To address parameter explosion, optimization instability, and cross-color-space/architecture feature misalignment in multi-model low-light image enhancement, this paper proposes a parallel multi-model linear fusion framework. The framework concurrently extracts global and local features across multiple color spaces—including sRGB, HSV, and HVI—and introduces a novel Hilbert-space-theoretic constrained linear fusion mechanism, mathematically guaranteeing fusion stability and preventing network collapse while substantially reducing training overhead. It is the first method to enable efficient synergistic fusion of CNN and Transformer architectures with heterogeneous color-space representations. Our approach won first place in the CVPR 2025 NTIRE Low-Light Enhancement Challenge and consistently outperforms state-of-the-art methods on both synthetic and real-world datasets, achieving significant gains in PSNR and SSIM as well as superior visual quality.

The advent of Deep Neural Networks (DNNs) has driven remarkable progress in low-light image enhancement (LLIE), with diverse architectures (e.g., CNNs and Transformers) and color spaces (e.g., sRGB, HSV, HVI) yielding impressive results. Recent efforts have sought to leverage the complementary strengths of these paradigms, offering promising solutions to enhance performance across varying degradation scenarios.
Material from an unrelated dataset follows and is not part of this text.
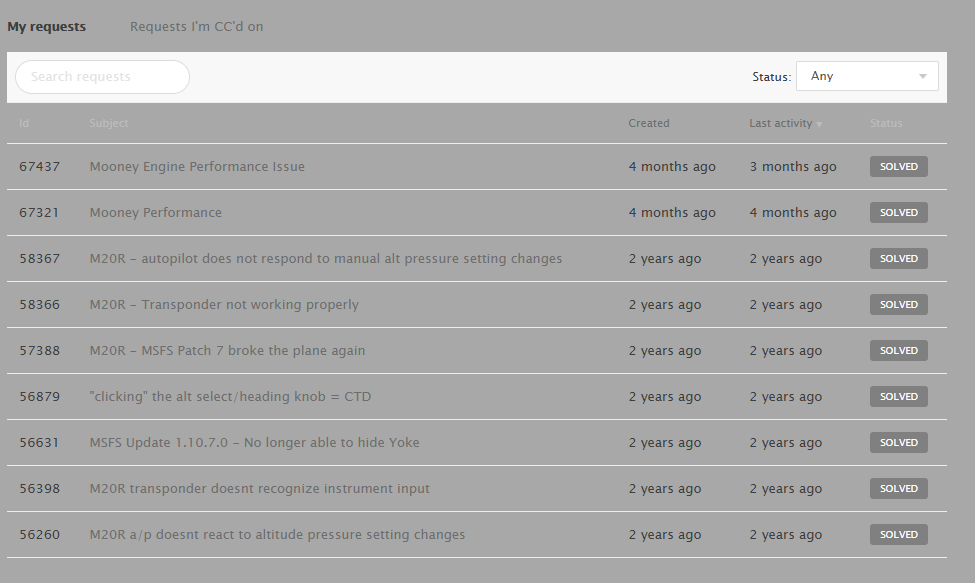The height and width of the screenshot is (583, 975).
Task: Click the Created column header
Action: [649, 124]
However, existing fusion strategies are hindered by challenges such as parameter explosion, optimization instability, and feature misalignment, limiting further improvements. To overcome these issues, we introduce FusionNet, a novel multi-model linear fusion framework that operates in parallel to effectively capture global and local features across diverse color spaces. By incorporating a linear fusion strategy underpinned by Hilbert space theoretical guarantees, FusionNet mitigates network collapse and reduces excessive training costs. Our method achieved 1st place in the CVPR2025 NTIRE Low Light Enhancement Challenge. Extensive experiments conducted on synthetic and real-world benchmark datasets demonstrate that the proposed method significantly outperforms state-of-the-art methods in terms of both quantitative and qualitative results, delivering robust enhancement under diverse low-light conditions.